§ Your goal:
Filter the listing and keep only the lines with the word "height".

§ Data for this exercise:
_ _ _ _ _ _ _

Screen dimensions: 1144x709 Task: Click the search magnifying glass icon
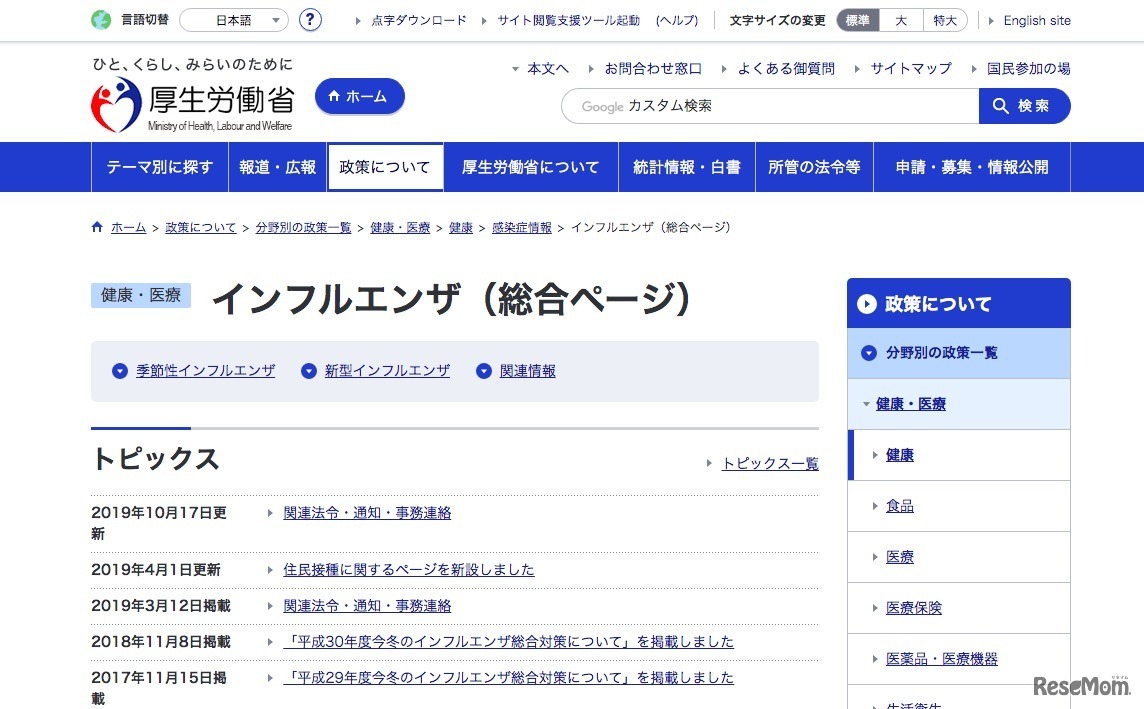[999, 105]
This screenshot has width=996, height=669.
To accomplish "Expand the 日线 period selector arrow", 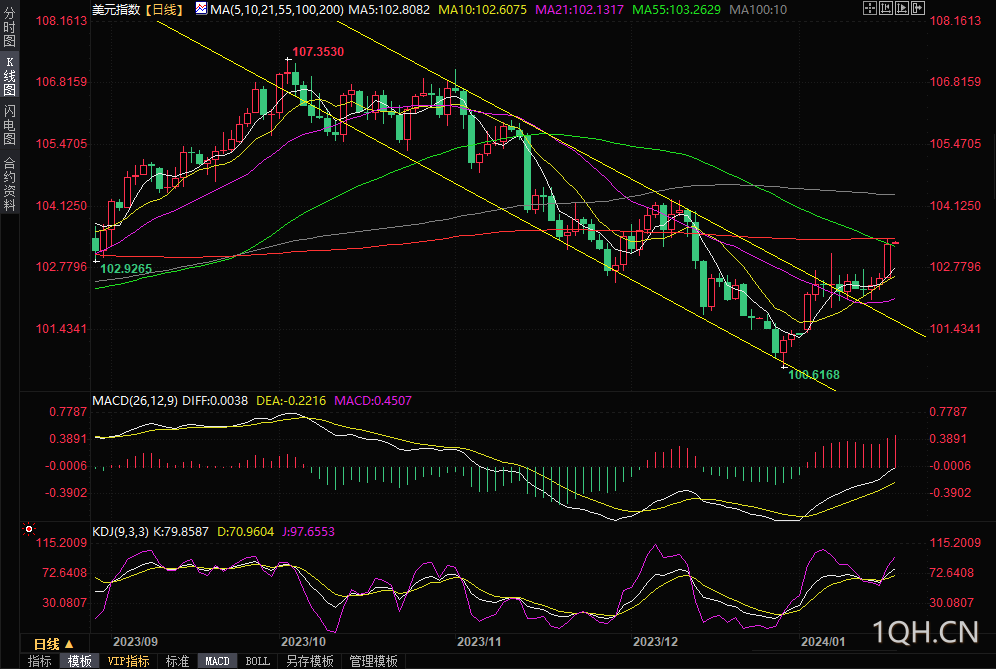I will pyautogui.click(x=69, y=644).
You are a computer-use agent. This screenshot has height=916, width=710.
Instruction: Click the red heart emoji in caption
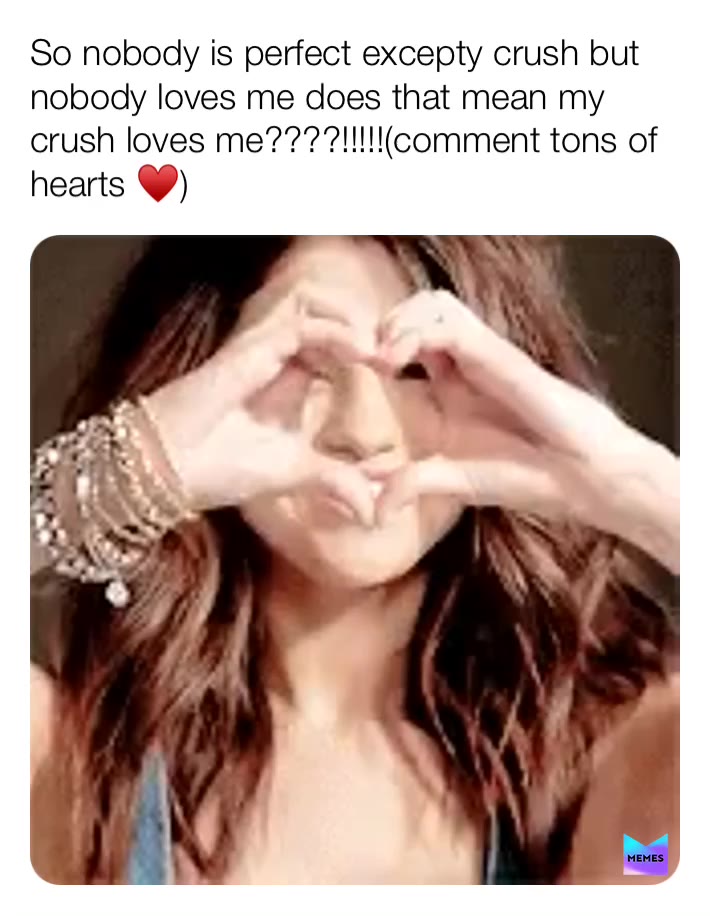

_ _ _ _ _ _ _

§ Solution to this exercise:
This screenshot has width=996, height=669.
You are a computer-use agent. This screenshot has height=916, width=710.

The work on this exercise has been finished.